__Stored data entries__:
□ □ □ □ □ □ □

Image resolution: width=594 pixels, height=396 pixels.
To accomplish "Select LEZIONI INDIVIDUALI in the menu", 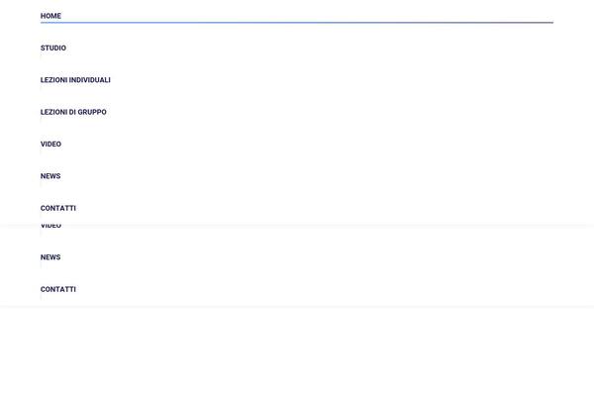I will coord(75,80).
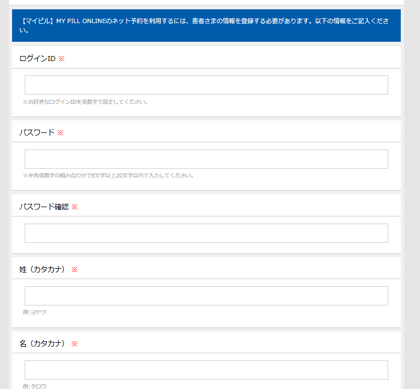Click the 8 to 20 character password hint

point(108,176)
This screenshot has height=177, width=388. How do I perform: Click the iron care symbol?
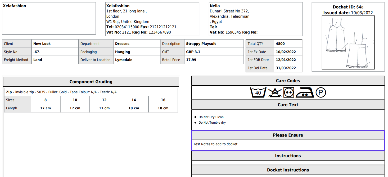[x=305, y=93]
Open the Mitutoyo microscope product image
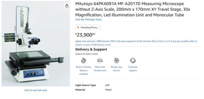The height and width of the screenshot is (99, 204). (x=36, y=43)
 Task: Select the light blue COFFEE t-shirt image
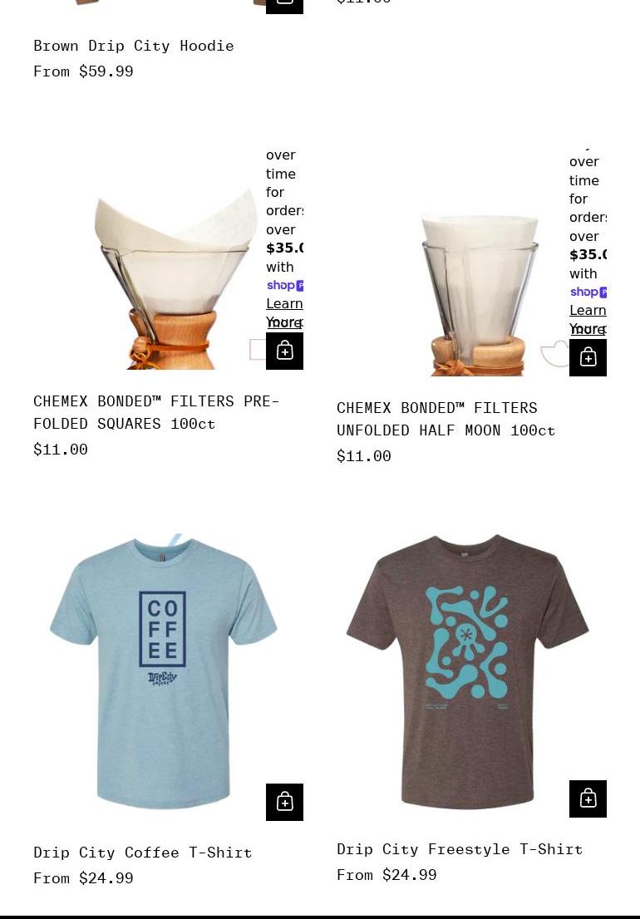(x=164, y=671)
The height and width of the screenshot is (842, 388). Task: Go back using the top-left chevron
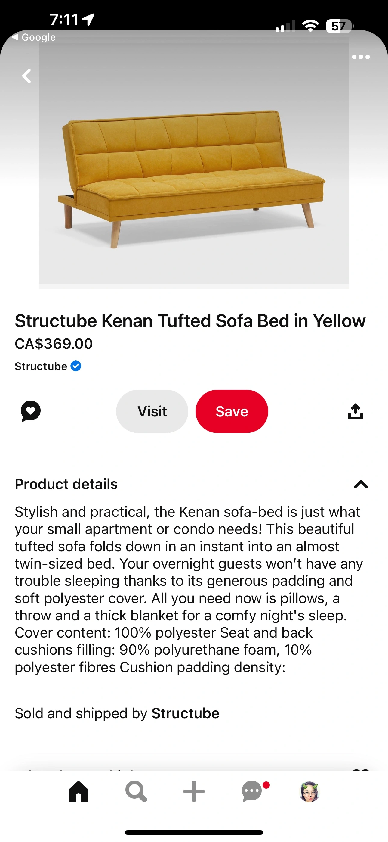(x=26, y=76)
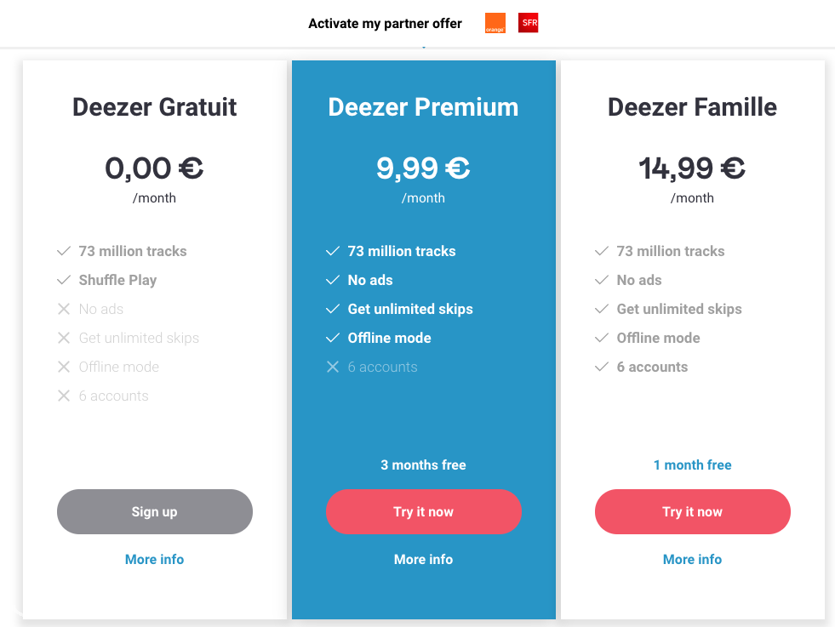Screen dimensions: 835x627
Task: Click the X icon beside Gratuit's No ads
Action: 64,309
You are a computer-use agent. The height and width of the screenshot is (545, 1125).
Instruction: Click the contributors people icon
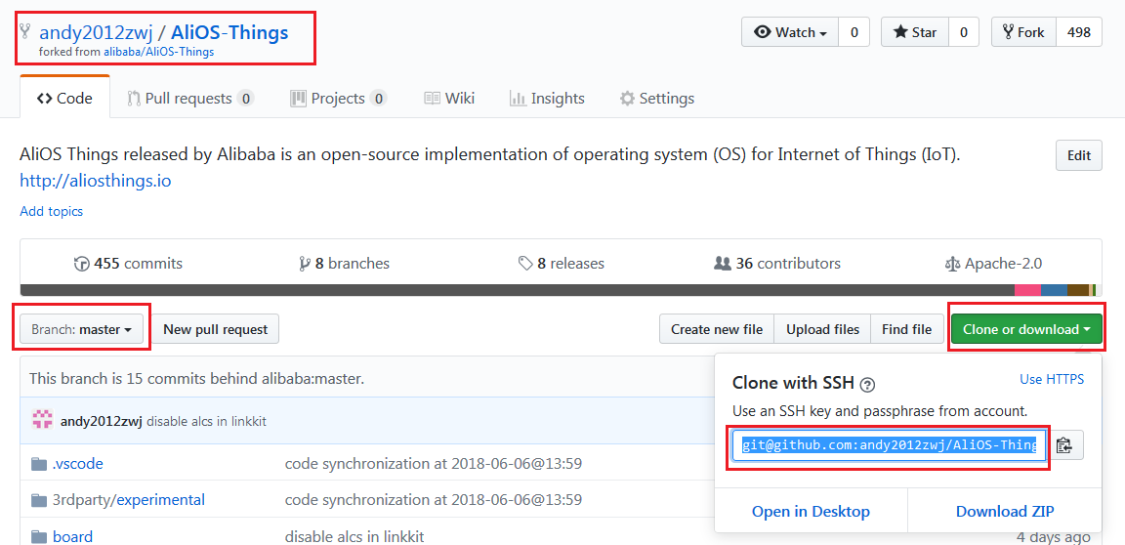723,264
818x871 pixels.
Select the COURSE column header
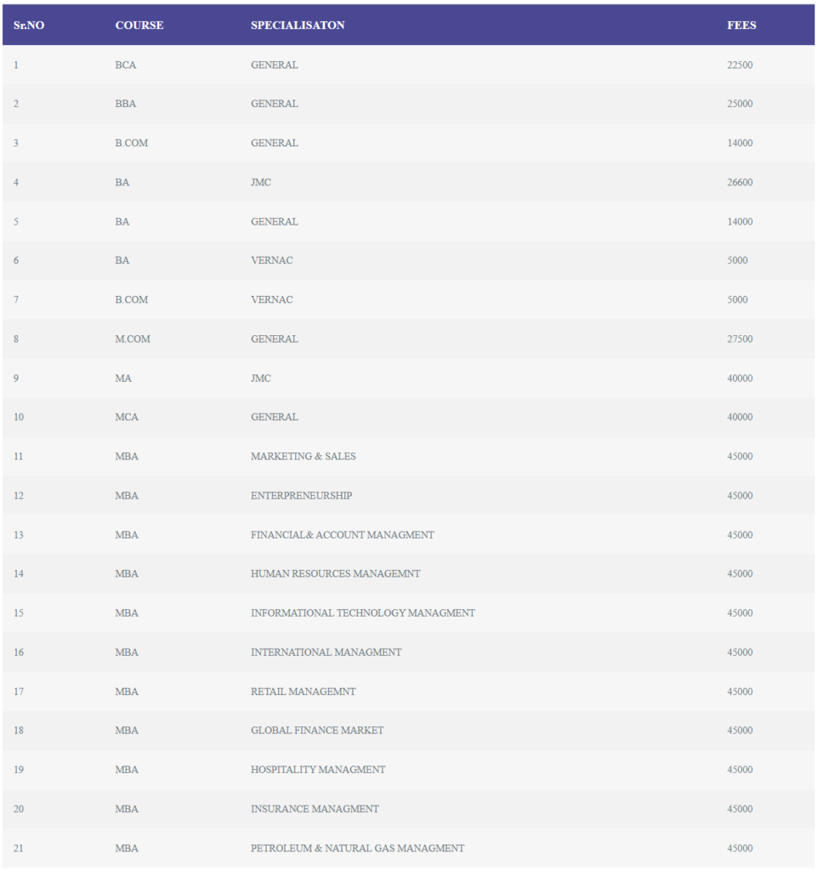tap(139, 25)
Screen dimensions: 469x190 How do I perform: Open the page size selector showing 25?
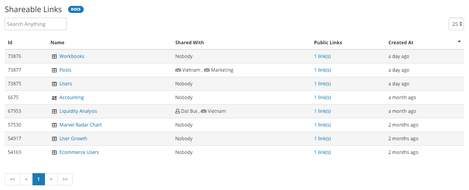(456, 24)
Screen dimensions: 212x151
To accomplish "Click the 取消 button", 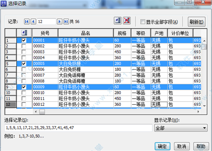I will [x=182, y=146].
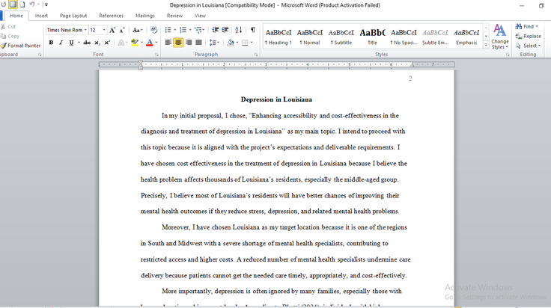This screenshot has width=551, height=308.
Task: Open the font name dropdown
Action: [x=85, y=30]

□ □ □ □ □ □ □

__Exercise objective__:
Across the data above, count every line with "pixels" in it and write only the total.

__Response to this task__:
2